Well, the point is I manage in certain way to restore the old behavior of hal using policykit, that is to 'force' hal to do *what I say* and nothing else than that. I restored the functionality of having power and storage groups to shutdown/reboot and mount/umount using a policykit trick that I'm going to explain now.

(1) Create /etc/Policykit/Policykit.conf as follows

<?xml version="1.0" encoding="UTF-8"?> <!-- -*- XML -*- -->
<config version="0.1">

       <match user="$storage_users">
               <match action="org.freedesktop.hal.storage.*">
                       <return result="yes"/>
               </match>
               <match action="hal-storage-mount-fixed-extra-options">
                       <return result="yes" />
               </match>
               <match action="hal-storage-mount-removable-extra-options">
                       <return result="yes" />
               </match>
       </match>

    <match user="$power_users">
        <match action="org.freedesktop.hal.power-management.shutdown">
            <return result="yes"/>
        </match>
        <match action="org.freedesktop.hal.power-management.reboot">
            <return result="yes"/>
        </match>
    </match>

</config>

(2) Create /etc/rc.d/polkitparser and chmod +x it

#!/bin/bash

# general config
. /etc/rc.conf
. /etc/rc.d/functions

        stat_busy "Parsing groups for policykit handling"
    export storage_users=$(cat /etc/group | grep -i storage | cut -d ':' -f 4 | sed 's/,/|/')
    export power_users=$(cat /etc/group | grep -i power | cut -d ':' -f 4 | sed 's/,/|/')
    stat_done
exit 0

(3) Add polkitparser to your DAEMONS list on rc.conf *before* hal.

(4) Enjoy!

I hope it helps.

P.S. For slim users: **its very important** to add

session        optional    ck_connector.so

to /etc/pam/login and modify .xinitrc to start your X session with

exec ck-launch-session YOUR-WM

p.s. Hell, my fault: /etc/pam/login -> /etc/pam.d/login (sorry )

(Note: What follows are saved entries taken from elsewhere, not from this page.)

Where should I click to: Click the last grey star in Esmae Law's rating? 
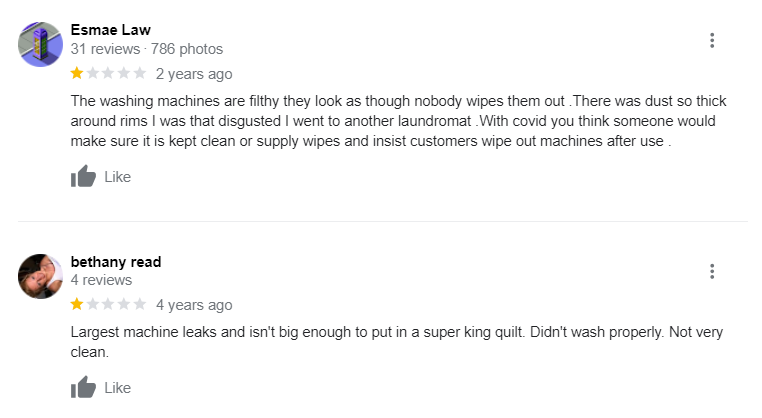click(140, 73)
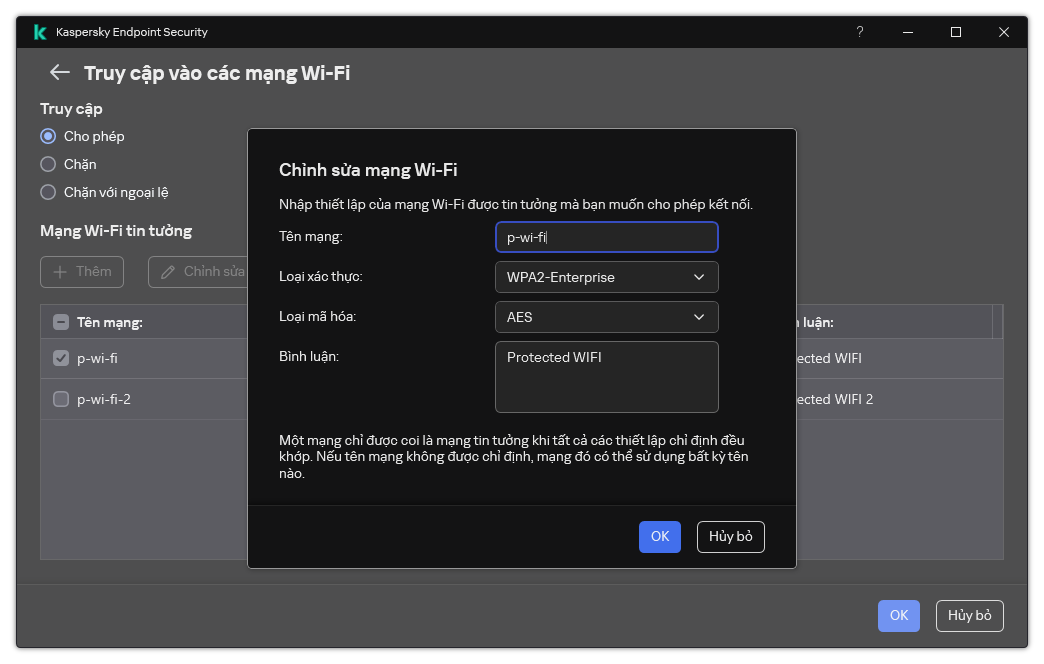Open the Loại xác thực dropdown
The height and width of the screenshot is (664, 1044).
pos(606,277)
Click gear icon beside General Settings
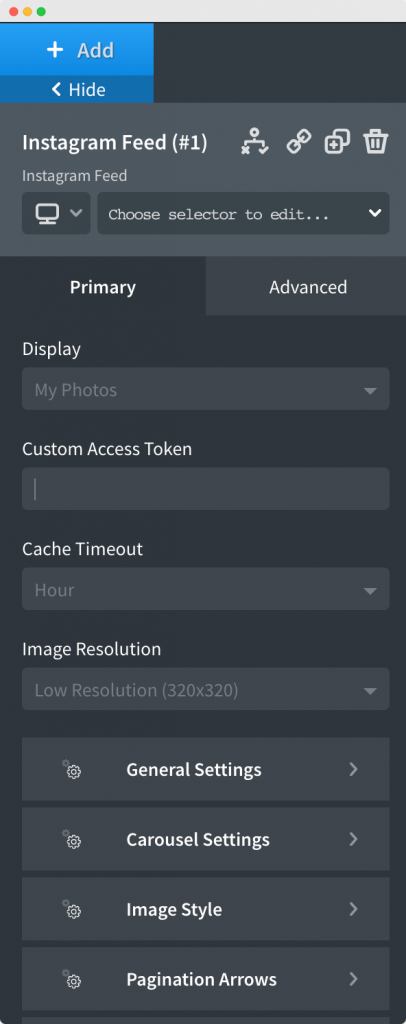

Edit 2: Please double check the change I made on the header of PolicyKit.conf. There was a weird token that, when copied, generated an invalid file. Please copy this new file. For checking your configuration use polkit-config-file-validate

Last edited by kjon (2009-02-13 17:50:15)

kjon · 2009-02-10 15:13:10

It seems I was the only one who had policykit issues.. TT_TT boooo

hutch · 2009-02-10 16:11:37

i also have this kind of problems, i waas almost crying yesterday night ;(

I'll try your solution this eveneng

hrobeers · 2009-02-10 16:34:09

Thanks! this works for me, I had the same problem.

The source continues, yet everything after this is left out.